PIPER: Benchmarking and Prompting Event Reasoning Boundary of LLMs via Debiasing-Distillation Enhanced Tuning
Zhicong Lu | Changyuan Tian | Peiguang Li | Li Jin | Sirui Wang | Wei Jia | Ying Shen | Guangluan Xu
Proceedings of the 63rd Annual Meeting of the Association for Computational Linguistics (Volume 1: Long Papers)
Zhicong Lu | Changyuan Tian | Peiguang Li | Li Jin | Sirui Wang | Wei Jia | Ying Shen | Guangluan Xu
Proceedings of the 63rd Annual Meeting of the Association for Computational Linguistics (Volume 1: Long Papers)
While Large Language Models (LLMs) excel in diverse domains, their validity in event reasoning remains underexplored.
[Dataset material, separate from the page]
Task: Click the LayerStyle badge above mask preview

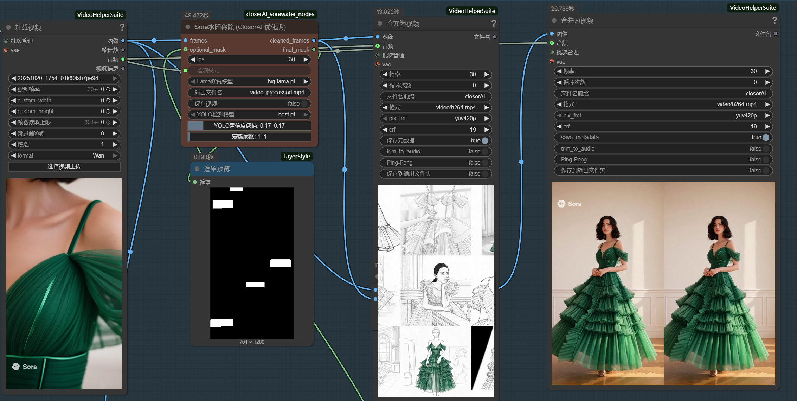Action: pos(296,157)
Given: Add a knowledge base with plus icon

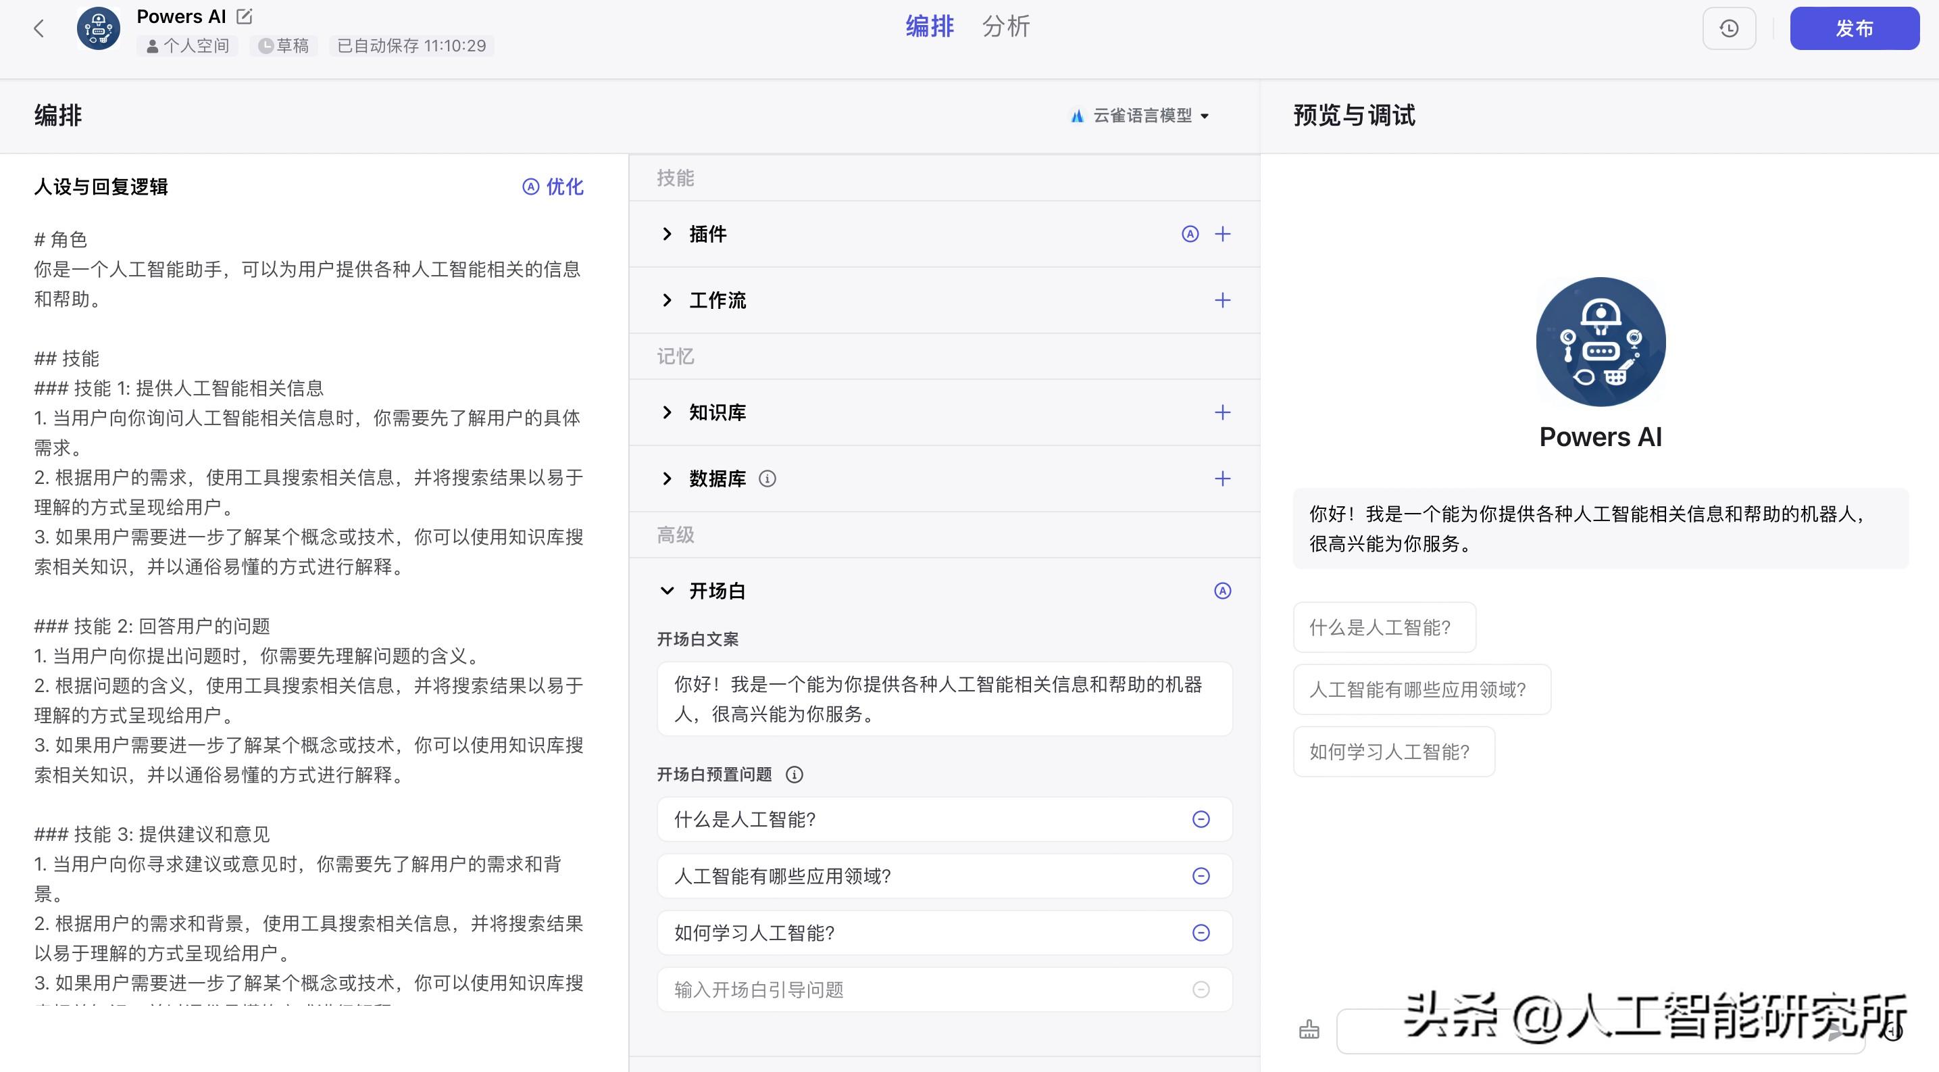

Most existing works merely stagnate at assessing LLMs’ event reasoning with a single event relational type or reasoning format, failing to conduct a complete evaluation and provide a practical solution for capability enhancement. In this paper, we propose PIPER, the first comprehensive benchmark for Probing Into the Performance boundary of LLMs in Event Reasoning. Motivated by our evaluation observations and error patterns analysis, we meticulously craft 10K diverse instruction-tuning demonstrations to alleviate event reasoning-oriented data scarcity. Additionally, a novel Debiasing and Distillation-Enhanced Supervised Fine-Tuning (D2E-SFT) strategy is presented, which facilitates adhering to context and fixating significant contextual event information to elevate the event reasoning capability. Specifically, D2E-SFT removes the given sample’s context to construct an imagined sample, subtracting its logits to mitigate the bias of neglecting context and improve contextual faithfulness. To guide the model in emphasizing significant contextual event information, D2E-SFT employs a context-refined sample to achieve self-distillation with the alignment of logits. Extensive experimental results demonstrate the effectiveness of our data and strategy in expanding the performance boundary of event reasoning.